▶ PROBLEM DESCRIPTION
Using the appellate opinion below, decide whether each statement agrees with it: (a) the case was appealed from the Circuit Court in Palm Beach County; (b) the former husband brought the appeal; (c) the appellate court reversed the order under review. Answer yes or no for each, quoting the words of the opinion that settle it.

▶ SOURCE EXCERPT
District Court of Appeal of Florida, Fourth District
Apr 16, 2008
No. 4D07-2025 (Fla. Dist. Ct. App. Apr. 16, 2008)

Opinion

No. 4D07-2025.

April 16, 2008.

Appeal from the Circuit Court for the Fifteenth Judicial Circuit, Palm Beach County; Stephen A. Rapp, Judge; L.T. Case No. 1997DR004272 XXXXMBFA.

V. Julia Luyster of Valdini Palmer, P.A., Fort Lauderdale, and Tina Lewert of Lewert Law Office, P.A., Boca Raton, for appellant.

Mitchell Haymes of Law Offices of Glantz Glantz, P.A., Plantation, for appellee.


This is an appeal by the former wife, April A. Kruger, from the Order Granting Former Husband's Motion to Enforce Final Judgment, for Contempt, Petition to Change Custody of Minor Children. We affirm.

As her first issue appellant urges the trial court committed reversible error in entertaining a motion for modification of child custody instead of a petition for modification of child custody and for modifying child custody as a sanction for civil contempt.

▶ EXCERPTED DATA
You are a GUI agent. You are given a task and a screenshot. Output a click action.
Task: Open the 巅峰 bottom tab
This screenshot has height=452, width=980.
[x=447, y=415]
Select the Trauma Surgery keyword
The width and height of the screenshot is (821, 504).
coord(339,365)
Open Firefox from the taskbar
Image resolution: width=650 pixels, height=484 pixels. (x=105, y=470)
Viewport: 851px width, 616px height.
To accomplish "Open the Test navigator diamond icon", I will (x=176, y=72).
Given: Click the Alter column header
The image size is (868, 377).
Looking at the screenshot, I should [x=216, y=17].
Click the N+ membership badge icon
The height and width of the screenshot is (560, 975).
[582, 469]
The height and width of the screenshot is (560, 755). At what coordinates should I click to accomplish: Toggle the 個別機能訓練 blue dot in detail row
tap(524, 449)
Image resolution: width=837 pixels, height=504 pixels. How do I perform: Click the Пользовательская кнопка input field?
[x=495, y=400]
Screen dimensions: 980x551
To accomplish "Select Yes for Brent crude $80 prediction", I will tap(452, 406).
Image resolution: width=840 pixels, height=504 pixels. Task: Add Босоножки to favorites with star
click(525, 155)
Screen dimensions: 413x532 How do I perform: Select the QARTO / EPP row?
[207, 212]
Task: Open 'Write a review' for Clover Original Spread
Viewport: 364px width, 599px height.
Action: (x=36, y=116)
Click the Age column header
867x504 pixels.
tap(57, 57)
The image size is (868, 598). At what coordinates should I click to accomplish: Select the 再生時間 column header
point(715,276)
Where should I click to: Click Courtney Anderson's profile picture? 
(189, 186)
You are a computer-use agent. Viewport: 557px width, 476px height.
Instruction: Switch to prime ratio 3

▶ COMPLETED EXERCISE
(a) Yes: "Appeal from the Circuit Court for the Fifteenth Judicial Circuit, Palm Beach County"
(b) No: "This is an appeal by the former wife, April A. Kruger"
(c) No: "We affirm."